Ich muss aber eingestehen, dass ich bei meiner Entscheidung für Eclipse im Grunde überhaupt nicht verglichen habe, ob ich mit NetBeans, JDeveloper oder IntelliJ IDEA eventuell besser fahren würde.
Aus diesem Grund hab ich mir mal besagte IDEs geholt (Bei IntelliJ handelt es sich um eine 30-Tage-Probier-Version der kostenpflichtigen Variante).

So würde ich heute mal anfangen, an den verschiedenen IDEs rumzuprobieren.

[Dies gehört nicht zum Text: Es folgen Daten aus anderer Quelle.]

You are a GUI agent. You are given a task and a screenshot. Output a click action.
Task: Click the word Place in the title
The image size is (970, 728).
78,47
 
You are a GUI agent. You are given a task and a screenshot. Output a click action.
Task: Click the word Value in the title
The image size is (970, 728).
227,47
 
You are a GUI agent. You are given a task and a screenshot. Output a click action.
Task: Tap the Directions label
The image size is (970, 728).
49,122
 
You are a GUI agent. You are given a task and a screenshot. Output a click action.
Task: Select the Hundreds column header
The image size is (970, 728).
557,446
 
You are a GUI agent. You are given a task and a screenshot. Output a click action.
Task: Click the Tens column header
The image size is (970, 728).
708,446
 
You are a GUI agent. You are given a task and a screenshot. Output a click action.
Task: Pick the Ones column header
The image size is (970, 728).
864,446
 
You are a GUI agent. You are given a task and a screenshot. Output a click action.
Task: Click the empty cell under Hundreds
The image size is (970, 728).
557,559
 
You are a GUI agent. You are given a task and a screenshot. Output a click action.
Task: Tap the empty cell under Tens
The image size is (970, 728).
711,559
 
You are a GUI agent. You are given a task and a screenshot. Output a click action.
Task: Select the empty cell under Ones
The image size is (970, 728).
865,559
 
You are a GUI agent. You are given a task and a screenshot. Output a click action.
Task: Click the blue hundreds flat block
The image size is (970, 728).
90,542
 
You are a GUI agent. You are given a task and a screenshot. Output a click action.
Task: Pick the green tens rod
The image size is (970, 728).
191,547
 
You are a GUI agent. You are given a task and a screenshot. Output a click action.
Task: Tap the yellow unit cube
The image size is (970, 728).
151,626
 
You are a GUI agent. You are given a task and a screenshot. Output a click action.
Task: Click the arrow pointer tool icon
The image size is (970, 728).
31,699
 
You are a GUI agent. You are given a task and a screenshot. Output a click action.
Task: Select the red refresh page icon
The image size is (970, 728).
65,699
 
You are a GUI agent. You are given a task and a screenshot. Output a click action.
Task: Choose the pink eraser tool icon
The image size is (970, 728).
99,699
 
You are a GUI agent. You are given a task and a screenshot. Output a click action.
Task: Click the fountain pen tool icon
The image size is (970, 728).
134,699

Um die ganze Sache vielleicht etwas abkürzen zu können, wollte ich fragen, ob die jeweiligen IDEs (oder auch weitere, die ich unbedingt mal testen sollte) in einzelnen Punkten oder auch in der Gesamtheit gegenüber anderen besonders hervorstechen oder hinterherhinken - unter anderem auch, was Java EE angeht.


----------



## vladimir (27. Okt 2010)

Ich persönlich benutze sowohl Eclipse als auch Netbeans, sind meine ansicht die besten IDE's.
Auf der Arbeit nur Eclipse, weil es gefordert wird, außerdem ist die Anwendung mit SWT Komponenten realisiert worden (üralter VisualEditor drauf).
Am sonsten verwende ausschlieslich Netbeans, ist eine sehr schöne IDE.
Am wichstigsten ist aber das Du selbst mit der IDE bequem arbeiten kannst.
Ich würde mich momentan für Netbeans entscheiden, manche würden es vieleich anders sehen.

Gruß Vladimir.


----------



## The_S (27. Okt 2010)

Boah ... Schon gefühlte 5.367.509 mal gefragt ... Suchfunktion nutzen (nicht nur hier im Forum, auch Google)!!!


----------



## Landei (27. Okt 2010)

JDeveloper brauchst du nicht zu probieren, er ist eindeutig schlechter als die genannten Alternativen. Isso.


----------



## L-ectron-X (27. Okt 2010)

http://www.java-forum.org/ides-tools/8-welche-ide-bevorzugt.html?highlight=ide+bevorzugt


----------